Menos del 1 % de la población mundial la padece y suele aparecer en etapas avanzadas de la vida, según datos de la Organización Mundial de la Salud (OMS). El 70 % de quienes la padecen son mujeres y el 55 % son mayores de 55 años.
La artritis reumatoide se caracteriza por la inflamación progresiva de las articulaciones y tejidos blandos en distintas partes del cuerpo, sobre todo en las muñecas, manos y pies. La enfermedad provoca dolor, hinchazón, rigidez y calor en la articulación. La rigidez puede manifestarse en periodos prolongados de más de 30 minutos al despertarse por la mañana o tras permanecer en reposo durante tiempo. Otros síntomas comunes, de acuerdo con el NIMSD, son una sensación inusual de cansancio o de baja energía y la pérdida de apetito.
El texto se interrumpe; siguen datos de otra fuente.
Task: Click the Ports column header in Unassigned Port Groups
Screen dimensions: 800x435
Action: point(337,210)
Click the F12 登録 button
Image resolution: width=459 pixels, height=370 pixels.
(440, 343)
Al ser una condición inflamatoria, este tipo de artritis puede provocar daños en otros órganos, como los tejidos musculares, cardíacos y pulmonares. Otras manifestaciones son el dolor de cuello, sequedad en los ojos y en la boca, anemia, inflamación en los vasos sanguíneos y vías respiratorias. Algunos de estos síntomas pueden estar relacionados con otras condiciones de salud, por lo que una consulta médica temprana para un diagnóstico preciso es primordial. Asimismo, establecer el diagnóstico de la enfermedad en etapas tempranas puede resultar difícil y requerir una combinación de pruebas médicas.
Las manifestaciones de la artritis reumatoide pueden variar entre los pacientes, por lo que el tratamiento dependerá de cada caso. Aunque no existe cura para la artritis reumatoide, las técnicas de diagnóstico y manejo mejoran continuamente. En la actualidad, existen tratamientos integrales que incluyen fármacos, medicamentos biológicos, terapias físicas y recomendaciones sobre hábitos de alimentación que, si se siguen de forma consistente, ayudan a retrasar o disminuir los efectos de la enfermedad.
Además del tratamiento médico, el paciente debe evitar factores que empeoren la condición, como el estrés, el tabaco y la obesidad, señala el NIMSD. Existe, además, la opción de cirugía de reemplazo articular para aquellos pacientes que no respondan a los tratamientos y presenten dificultades para realizar sus actividades diarias. En la mayoría de los casos, estos pacientes deben recibir terapia física de por vida.